## Extrait présenté
....

Comme le disait souvent Gabriele Pescatore qui fut longtemps son président, l’objectif de la Cassa était de créer « un processus d’accumulation de capital d’autosuffisance. »

Le retour au régionalisme fut synonyme de la fin d’une approche intégrée pour le développement infrastructurel de l’ensemble du Mezzogiorno, en faveur de considérations locales et du clientélisme.

Aujourd’hui, l’approche originelle de la Cassa per il Mezzogiorno doit être réactivée si nous voulons susciter une renaissance de l’Italie du Sud, et en faire une locomotive pour l’ensemble de l’économie italienne, ainsi que pour la Méditerranée.

Un tremplin pour le développement de l’Afrique du Nord

Considérons le rôle que le Mezzogiorno peut jouer compte tenu de sa position géographique au centre de la Méditerranée, comme point de connexion terrestre potentielle entre l’Europe occidentale et l’Afrique.

....

## Enregistrements bruts
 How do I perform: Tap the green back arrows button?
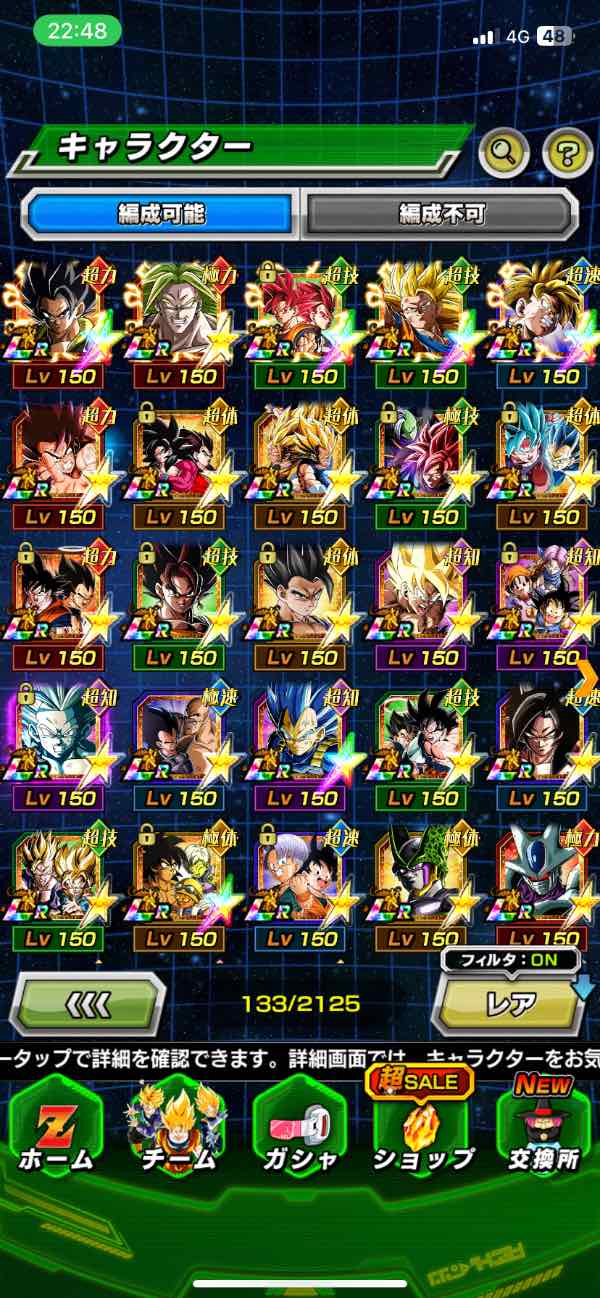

....

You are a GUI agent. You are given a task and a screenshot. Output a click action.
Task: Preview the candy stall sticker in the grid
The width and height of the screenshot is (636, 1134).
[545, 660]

....

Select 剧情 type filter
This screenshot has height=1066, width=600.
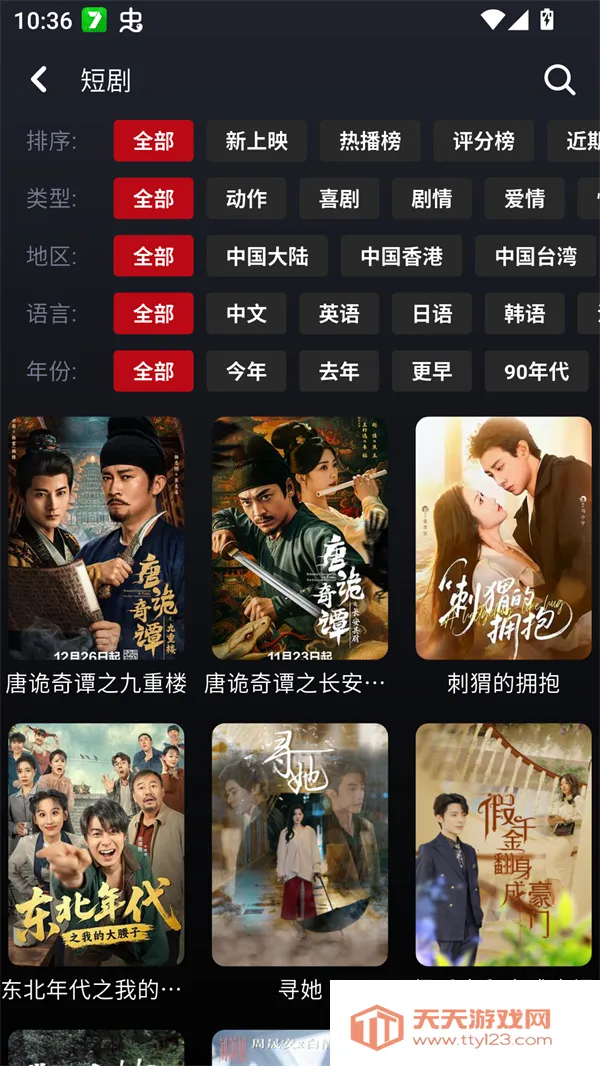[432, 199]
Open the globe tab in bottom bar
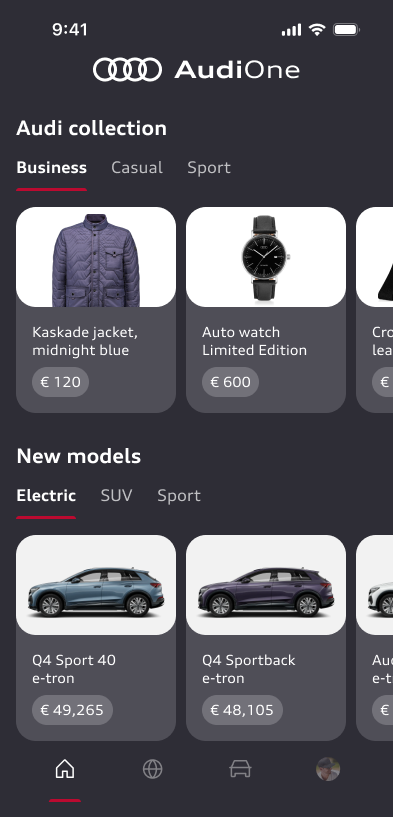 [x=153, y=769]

....

## Consigne 1
Relevez toutes les régions ou zones géographiques nommées dans l'extrait sur la Cassa per il Mezzogiorno.
## Consigne 2
Pour chaque affirmation ci-dessous, indiquez par oui ou par non si elle concorde avec l'extrait sur la Cassa per il Mezzogiorno, en citant les mots décisifs de ce texte.
(a) Gabriele Pescatore a présidé la Cassa pendant longtemps.
(b) Le retour au régionalisme a renforcé l'approche intégrée du développement du Mezzogiorno.
(c) Le Mezzogiorno occupe une position centrale en Méditerranée.
## Consigne 3
Poursuivez l'extrait sur la Cassa per il Mezzogiorno à partir de sa dernière phrase.
Les enregistrements ne servent à rien ici.

## Réponse 1
- Mezzogiorno
- Italie du Sud
- Méditerranée
- Afrique du Nord
- Europe occidentale
- Afrique

## Réponse 2
(a) Oui : « Gabriele Pescatore qui fut longtemps son président ».
(b) Non : « Le retour au régionalisme fut synonyme de la fin d’une approche intégrée ».
(c) Oui : « sa position géographique au centre de la Méditerranée ».

## Réponse 3
S’étendant sur 1,29 km du Nord au Sud, située à 170 km des côtes tunisiennes et à 200 km des côtes siciliennes, l’île de Lampedusa forme un « pont » naturel entre Afrique et Europe. Il existe des projets visant à creuser un tunnel sous-marin sur au moins l’un de ces deux intervalles.

L’Italie est le seul pays d’Europe du Sud à avoir une capacité industrielle auto-suffisante, c’est-à-dire qu’elle est capable de produire plus que pour sa seule population. Son secteur industriel est le plus grand après l’Allemand. Le problème est que cette base industrielle est concentrée sur le Nord de l’Italie et partiellement le centre, tandis que le Sud est sous-développé.

Le potentiel industriel italien est actuellement bloqué par sa perte de souveraineté. Le système de l’Euro oppose son véto à toute création de crédit pour le développement et force les industries à délocaliser leur production. Ces deux problèmes seront éliminés grâce au rétablissement de la souveraineté sur la monnaie et le crédit et à des mesures protectionnistes pour le commerce.

L’Italie pourra alors revenir à l’approche d’inspiration rooseveltienne mise en œuvre lors de la reconstruction d’après-guerre et raviver son immense potentiel scientifique et industriel pour développer le Sud du pays, tout en participant au développement de ses voisins, tels la Grèce, l’Espagne, le Portugal et l’Afrique du Nord.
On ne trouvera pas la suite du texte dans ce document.